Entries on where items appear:

# # # #

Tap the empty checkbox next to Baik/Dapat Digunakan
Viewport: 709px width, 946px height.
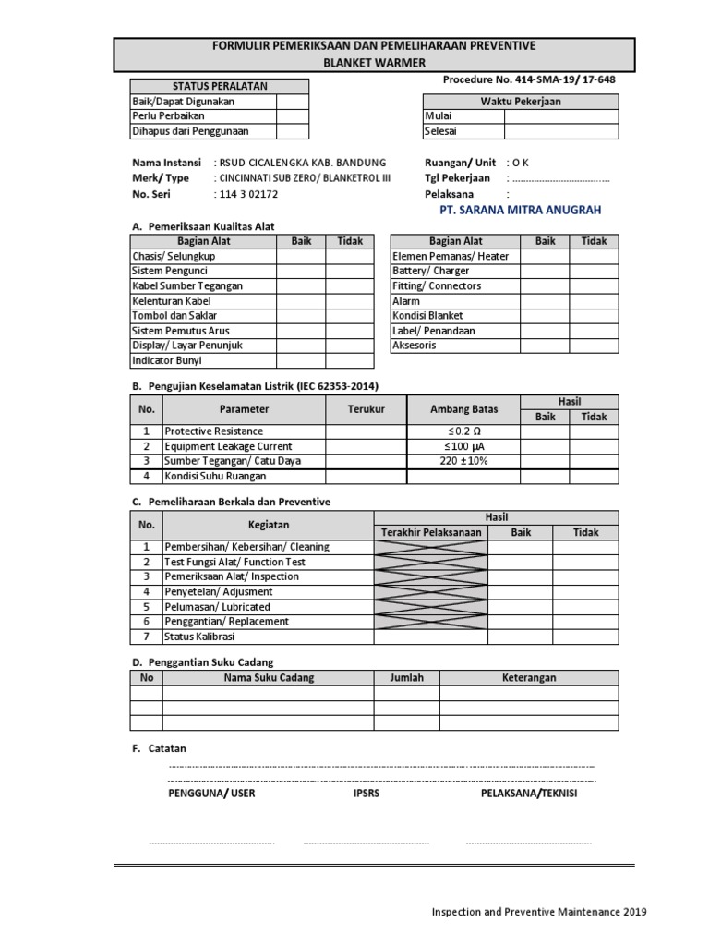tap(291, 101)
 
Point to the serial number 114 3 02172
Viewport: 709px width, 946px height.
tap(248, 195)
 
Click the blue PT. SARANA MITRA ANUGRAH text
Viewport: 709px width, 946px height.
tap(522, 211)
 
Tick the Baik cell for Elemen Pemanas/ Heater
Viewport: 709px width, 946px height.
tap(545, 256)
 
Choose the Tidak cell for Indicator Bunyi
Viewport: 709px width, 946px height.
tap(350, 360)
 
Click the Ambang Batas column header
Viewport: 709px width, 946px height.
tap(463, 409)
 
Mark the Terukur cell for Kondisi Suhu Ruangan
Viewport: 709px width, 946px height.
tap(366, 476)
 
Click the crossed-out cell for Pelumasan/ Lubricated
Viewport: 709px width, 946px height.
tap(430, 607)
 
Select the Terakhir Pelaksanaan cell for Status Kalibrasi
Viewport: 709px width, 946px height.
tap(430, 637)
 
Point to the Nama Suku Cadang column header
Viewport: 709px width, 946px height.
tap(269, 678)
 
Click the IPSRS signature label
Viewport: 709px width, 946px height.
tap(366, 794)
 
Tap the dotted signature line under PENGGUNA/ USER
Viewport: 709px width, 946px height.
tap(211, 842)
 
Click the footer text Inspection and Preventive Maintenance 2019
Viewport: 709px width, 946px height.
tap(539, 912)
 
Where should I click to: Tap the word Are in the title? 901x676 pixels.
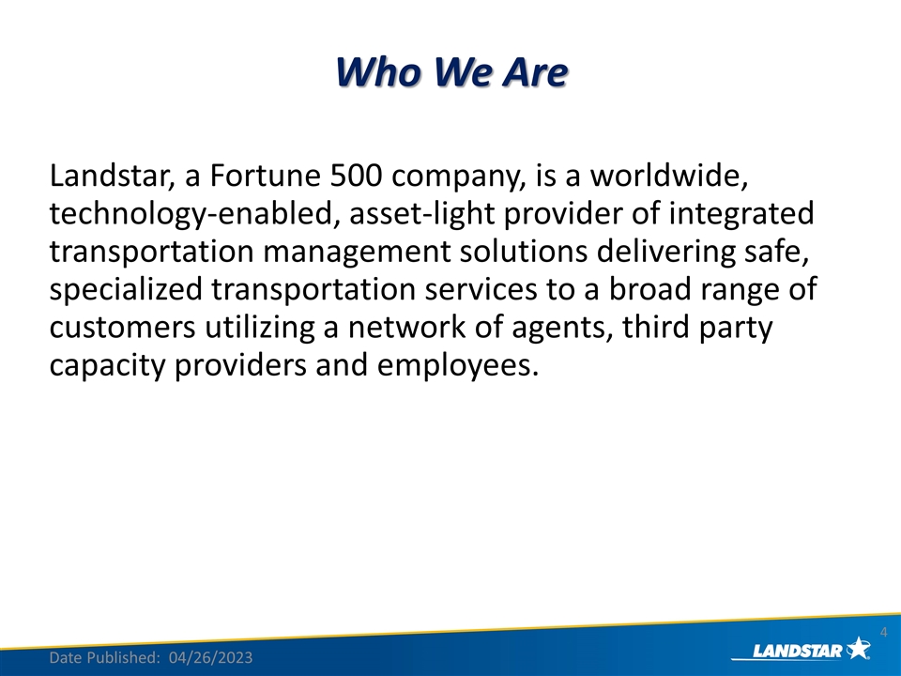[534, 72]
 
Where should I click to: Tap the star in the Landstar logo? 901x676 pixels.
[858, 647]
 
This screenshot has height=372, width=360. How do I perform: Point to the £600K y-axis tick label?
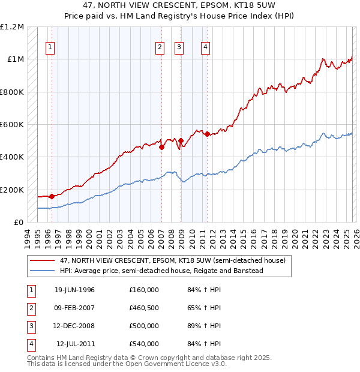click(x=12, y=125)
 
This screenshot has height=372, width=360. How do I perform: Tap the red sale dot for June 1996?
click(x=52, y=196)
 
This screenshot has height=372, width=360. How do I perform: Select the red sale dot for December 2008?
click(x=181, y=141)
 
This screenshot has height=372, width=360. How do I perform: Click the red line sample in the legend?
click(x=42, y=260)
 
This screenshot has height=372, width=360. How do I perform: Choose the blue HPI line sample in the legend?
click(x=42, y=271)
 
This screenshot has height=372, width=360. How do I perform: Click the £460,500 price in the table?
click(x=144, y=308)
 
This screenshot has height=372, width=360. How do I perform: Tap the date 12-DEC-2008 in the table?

# # # #

Return every line of the entries above that contains the word "sale", treating uppercase and lowercase as different.

(EXPECTED ANSWER):
This screenshot has height=372, width=360. How do I perform: Tap the red sale dot for June 1996?
This screenshot has height=372, width=360. How do I perform: Select the red sale dot for December 2008?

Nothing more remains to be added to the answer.